The pavement ends on the left at the dirt entrance to the university. The sign on the right says: UNLUM, University of Lubumbashi.
This is the basketball court.
This is the office of the Department of Economics. Plenty of parking to the right.
These are the classrooms and lecture hall. We spoke in the building to the right instead of the usual classroom because of testing.
This is the administration building of the university, the tallest building in Lubumbashi at 7 floors. It is vintage 1960 when the UN had its first African mission. It was a hospital. The bus on the left shuttles faculty between campuses.
Admittedly the campus doesn't compare to a UofU or BYU, but there are bright young, friendly minds there. A great opportunity to make a real difference in a struggling country. Let me know if you'd like to spend 18 months teaching English.

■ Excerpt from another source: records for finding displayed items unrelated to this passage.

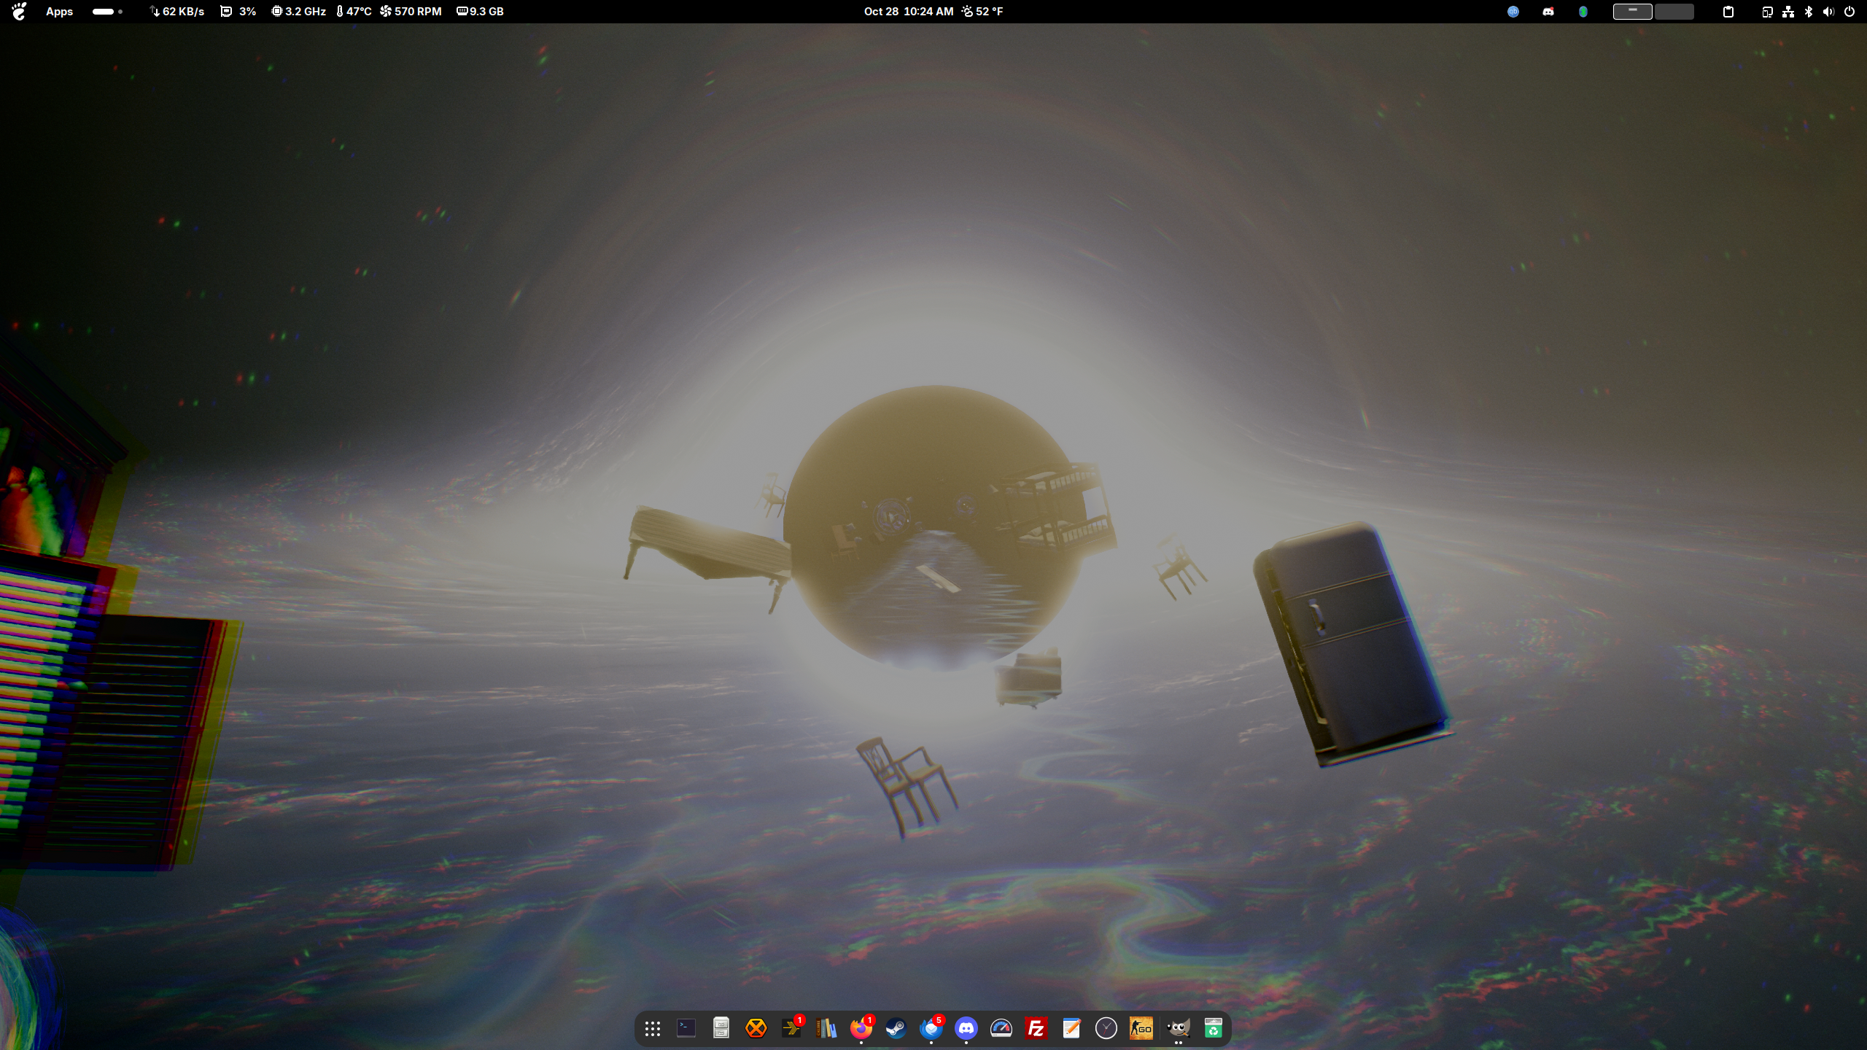The image size is (1867, 1050).
Task: Expand the volume system menu
Action: coord(1828,12)
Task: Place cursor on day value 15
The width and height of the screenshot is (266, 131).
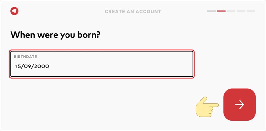Action: click(18, 66)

Our passports are in Kinshasa (with the required fees and photos) to extend our visas. May 15th is the target date to take occupancy of our district office/home in Mbjui-Mayi. The president will fly our truck and furnishings to Mbjui-Mayi. We will follow when the landlord finishes the renovations he promised (he hasn't done a thing yet) and our visas are returned. Of additional interest is the fact that I (Elder Moore) was just set apart of the 3rd mission counselor to the Mission President. With priesthood keys my role in Mbjui-Mayi will broaden considerably. No longer only "member support" but now priesthood line of authority. President Packer asked three times for a 3rd counselor. It required First Presidency approval. It's nice to have one's name discussed in Celestial Circles.